Background information
- Origin: Beijing, China
- Genres: old-time, bluegrass fiddle tunes square dance
- Years active: 2012-present
- Members: Chris Hawke - lead vocals, double bass, guitar, banjo Kirk Kenney - fiddle, guitar, vocals
- Past members: Becky Lipscombe - fiddle Travis Klingberg - banjo Parker Trevathan - Mandolin Michael Ismerio - fiddle Sarah Peel - vocals Antonio Marin - banjo
- Website: Official Website

= Hutong Yellow Weasels =

Beijing-based traditional American string band

The Hutong Yellow Weasels (胡同黄鼠狼) are a Beijing-based traditional American string band, notable for being the first band to tour throughout China introducing square dance music to the Chinese public. Founded in Beijing in 2011 by Chris Hawke (vocals, double bass, guitar, banjo) and Kirk Kenney (fiddle, guitar, vocals), the band incorporates a rotating cast of expat musicians to increase their numbers during live shows, and plays traditional American pre-war Appalachian folk music. Chinese square dancing clubs, using recorded music and catering to elderly Chinese, have existed in Beijing for at least a decade. However, the first time members of these clubs heard live square dancing music was in November 2012 when the Weasels and visiting old time fiddler Michael Ismerio toured through universities, nightclubs and festivals throughout China. The tour took the band through Beijing, Shanghai, Suzhou, Hangzhou, Dali, Xinsheng, Xian, and Guizhou.
As of 2015, the band was touring and holding square dances around the country, exposing many Chinese people to traditional instruments like the banjo and mandolin, and traditional Appalachian music for the first time.

The band has been written up in the English versions of two of China's largest state-run media organizations, Xinhua News Agency and the Global Times. They frequently play to Chinese audiences, with Hawke calling the dances in Chinese—the first foreign caller to do so. Typically, most people in the audience have never seen a banjo or mandolin, nor heard a violin played in a non-classical or pop-music context.
■ ■ ■ ■
Task item:
In the text about the Hutong Yellow Weasels, what language does Chris Hawke use when calling the dances? You won't need the material that comes next.

(Stored records)
■ ■ ■ ■
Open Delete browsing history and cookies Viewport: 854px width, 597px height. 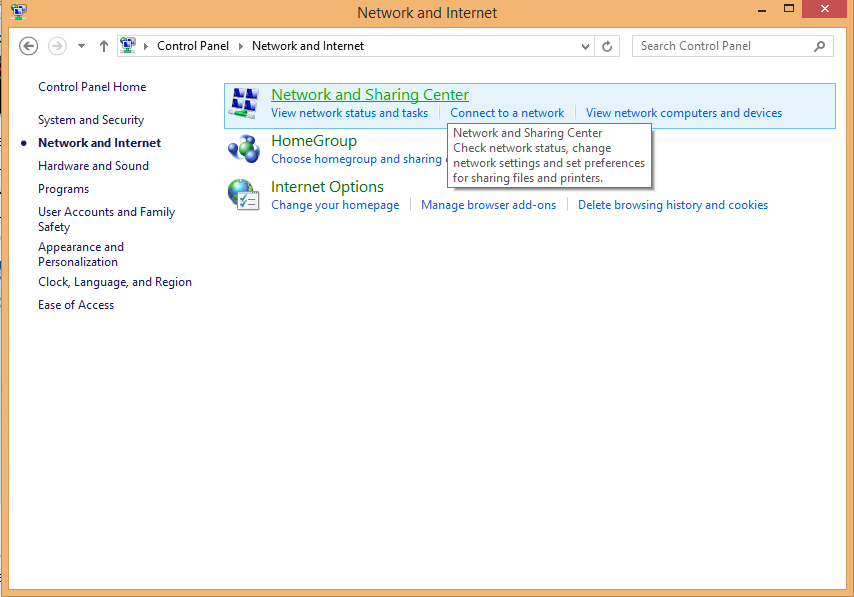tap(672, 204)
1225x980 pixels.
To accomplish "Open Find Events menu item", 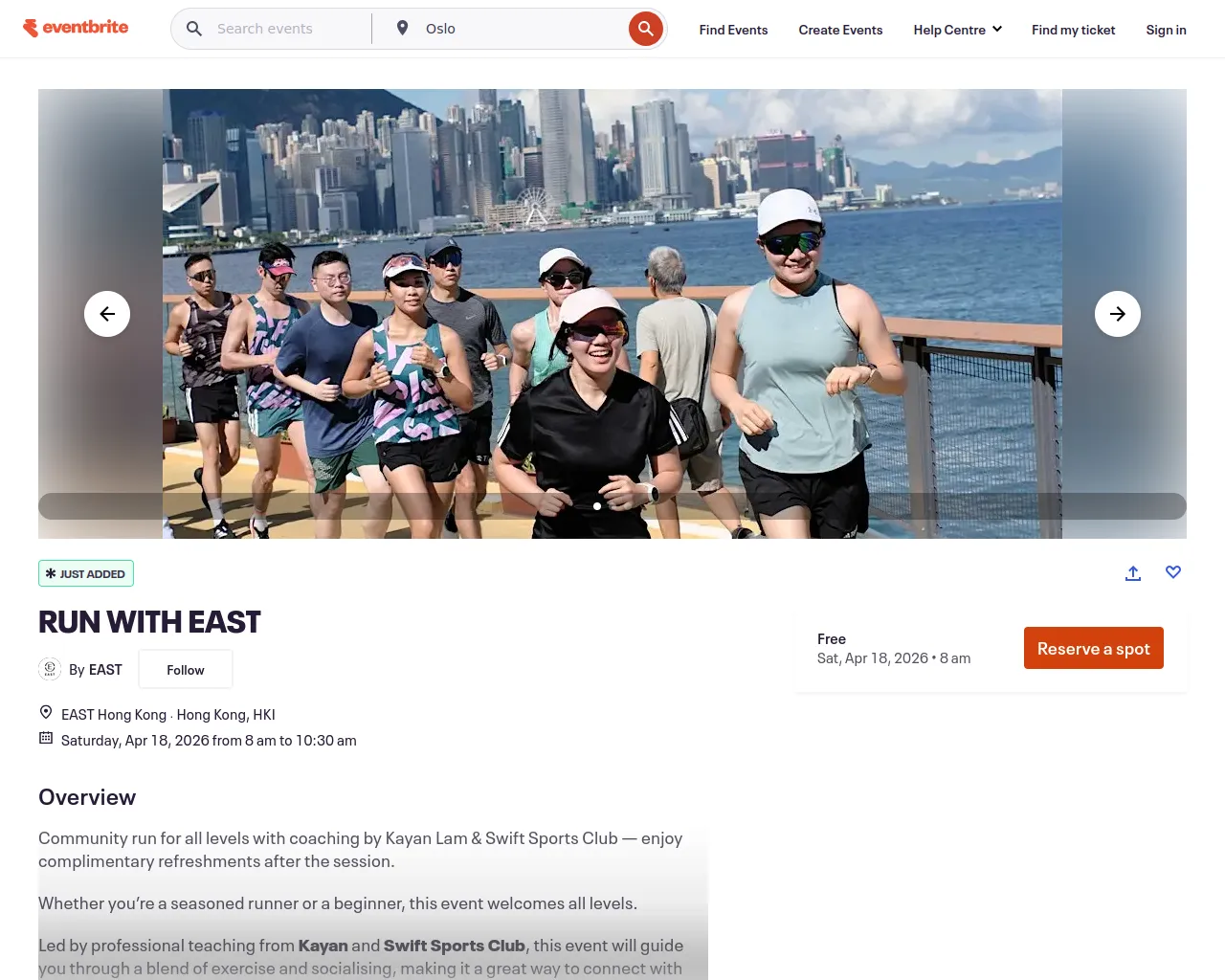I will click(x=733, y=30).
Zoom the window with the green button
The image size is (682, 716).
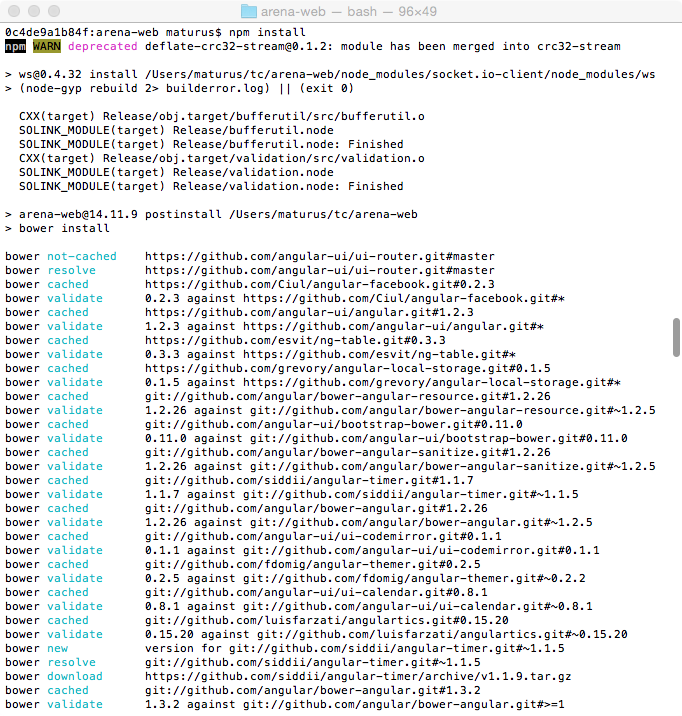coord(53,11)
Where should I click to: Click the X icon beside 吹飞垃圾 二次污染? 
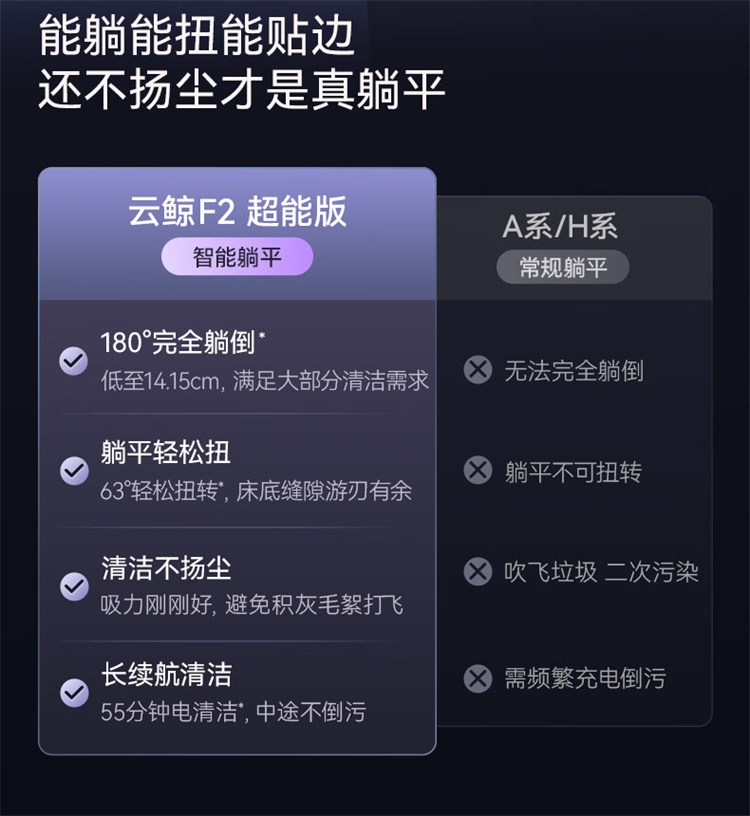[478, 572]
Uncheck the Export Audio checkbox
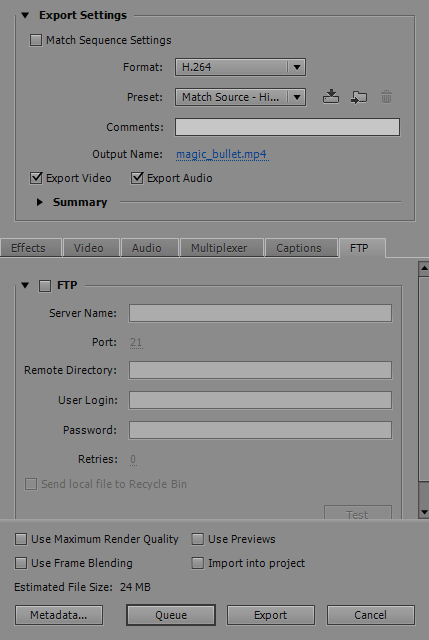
■ ■ ■ ■
Solution to this exercise:
Chinese.